■ WHAT THE TASK REQUIRES ■
Your answer must be an exact copy of every record.

== Segment start ==

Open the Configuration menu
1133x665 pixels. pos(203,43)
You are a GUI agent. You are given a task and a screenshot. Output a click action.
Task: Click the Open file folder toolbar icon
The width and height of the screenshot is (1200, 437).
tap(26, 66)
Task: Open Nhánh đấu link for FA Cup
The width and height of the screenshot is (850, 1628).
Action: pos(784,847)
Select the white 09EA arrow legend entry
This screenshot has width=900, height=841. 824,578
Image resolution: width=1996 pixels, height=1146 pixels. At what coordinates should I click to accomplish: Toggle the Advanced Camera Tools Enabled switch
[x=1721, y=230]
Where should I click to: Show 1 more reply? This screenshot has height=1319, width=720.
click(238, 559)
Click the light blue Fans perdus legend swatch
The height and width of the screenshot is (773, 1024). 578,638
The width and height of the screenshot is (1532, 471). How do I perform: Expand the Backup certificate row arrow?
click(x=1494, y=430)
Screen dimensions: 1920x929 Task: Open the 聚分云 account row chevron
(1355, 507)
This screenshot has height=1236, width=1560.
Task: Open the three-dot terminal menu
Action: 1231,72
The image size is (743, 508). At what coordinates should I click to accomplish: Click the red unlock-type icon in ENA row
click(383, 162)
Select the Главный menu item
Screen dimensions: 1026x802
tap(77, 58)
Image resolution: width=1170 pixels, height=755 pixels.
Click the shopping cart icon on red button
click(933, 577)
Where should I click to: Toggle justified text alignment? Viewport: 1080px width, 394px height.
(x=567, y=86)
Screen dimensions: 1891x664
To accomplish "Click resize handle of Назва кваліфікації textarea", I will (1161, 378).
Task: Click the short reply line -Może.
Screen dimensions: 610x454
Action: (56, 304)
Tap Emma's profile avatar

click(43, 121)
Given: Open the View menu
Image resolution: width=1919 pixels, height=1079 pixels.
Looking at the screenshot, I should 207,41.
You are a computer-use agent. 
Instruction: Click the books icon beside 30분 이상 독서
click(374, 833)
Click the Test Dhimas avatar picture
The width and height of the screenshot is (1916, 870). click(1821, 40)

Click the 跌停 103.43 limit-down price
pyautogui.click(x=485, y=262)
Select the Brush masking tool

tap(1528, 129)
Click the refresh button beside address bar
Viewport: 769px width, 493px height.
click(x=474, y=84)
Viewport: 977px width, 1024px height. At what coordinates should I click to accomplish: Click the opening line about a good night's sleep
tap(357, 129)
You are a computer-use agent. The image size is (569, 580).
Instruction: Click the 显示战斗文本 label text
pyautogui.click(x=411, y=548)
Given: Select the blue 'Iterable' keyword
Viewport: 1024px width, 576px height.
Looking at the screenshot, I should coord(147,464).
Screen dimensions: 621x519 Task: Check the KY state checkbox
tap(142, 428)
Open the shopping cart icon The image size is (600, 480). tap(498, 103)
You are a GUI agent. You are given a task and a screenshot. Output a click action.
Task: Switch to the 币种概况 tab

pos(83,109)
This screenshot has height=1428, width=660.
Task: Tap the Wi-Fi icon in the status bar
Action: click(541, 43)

== Segment end ==

■ REPLY TO THE TASK ■
Open the Configuration menu
1133x665 pixels. pos(203,43)
You are a GUI agent. You are given a task and a screenshot. Output a click action.
Task: Click the Open file folder toolbar icon
The width and height of the screenshot is (1200, 437).
tap(26, 66)
Task: Open Nhánh đấu link for FA Cup
The width and height of the screenshot is (850, 1628).
Action: pos(784,847)
Select the white 09EA arrow legend entry
This screenshot has width=900, height=841. 824,578
Image resolution: width=1996 pixels, height=1146 pixels. At what coordinates should I click to accomplish: Toggle the Advanced Camera Tools Enabled switch
[x=1721, y=230]
Where should I click to: Show 1 more reply? This screenshot has height=1319, width=720.
click(238, 559)
Click the light blue Fans perdus legend swatch
The height and width of the screenshot is (773, 1024). 578,638
The width and height of the screenshot is (1532, 471). How do I perform: Expand the Backup certificate row arrow?
click(x=1494, y=430)
Screen dimensions: 1920x929 Task: Open the 聚分云 account row chevron
(1355, 507)
This screenshot has height=1236, width=1560.
Task: Open the three-dot terminal menu
Action: 1231,72
The image size is (743, 508). At what coordinates should I click to accomplish: Click the red unlock-type icon in ENA row
click(383, 162)
Select the Главный menu item
Screen dimensions: 1026x802
tap(77, 58)
Image resolution: width=1170 pixels, height=755 pixels.
Click the shopping cart icon on red button
click(933, 577)
Where should I click to: Toggle justified text alignment? Viewport: 1080px width, 394px height.
(x=567, y=86)
Screen dimensions: 1891x664
To accomplish "Click resize handle of Назва кваліфікації textarea", I will (1161, 378).
Task: Click the short reply line -Może.
Screen dimensions: 610x454
Action: (56, 304)
Tap Emma's profile avatar

click(43, 121)
Given: Open the View menu
Image resolution: width=1919 pixels, height=1079 pixels.
Looking at the screenshot, I should 207,41.
You are a computer-use agent. 
Instruction: Click the books icon beside 30분 이상 독서
click(374, 833)
Click the Test Dhimas avatar picture
The width and height of the screenshot is (1916, 870). click(1821, 40)

Click the 跌停 103.43 limit-down price
pyautogui.click(x=485, y=262)
Select the Brush masking tool

tap(1528, 129)
Click the refresh button beside address bar
Viewport: 769px width, 493px height.
click(x=474, y=84)
Viewport: 977px width, 1024px height. At what coordinates should I click to accomplish: Click the opening line about a good night's sleep
tap(357, 129)
You are a computer-use agent. The image size is (569, 580).
Instruction: Click the 显示战斗文本 label text
pyautogui.click(x=411, y=548)
Given: Select the blue 'Iterable' keyword
Viewport: 1024px width, 576px height.
Looking at the screenshot, I should coord(147,464).
Screen dimensions: 621x519 Task: Check the KY state checkbox
tap(142, 428)
Open the shopping cart icon The image size is (600, 480). tap(498, 103)
You are a GUI agent. You are given a task and a screenshot. Output a click action.
Task: Switch to the 币种概况 tab

pos(83,109)
This screenshot has height=1428, width=660.
Task: Tap the Wi-Fi icon in the status bar
Action: click(541, 43)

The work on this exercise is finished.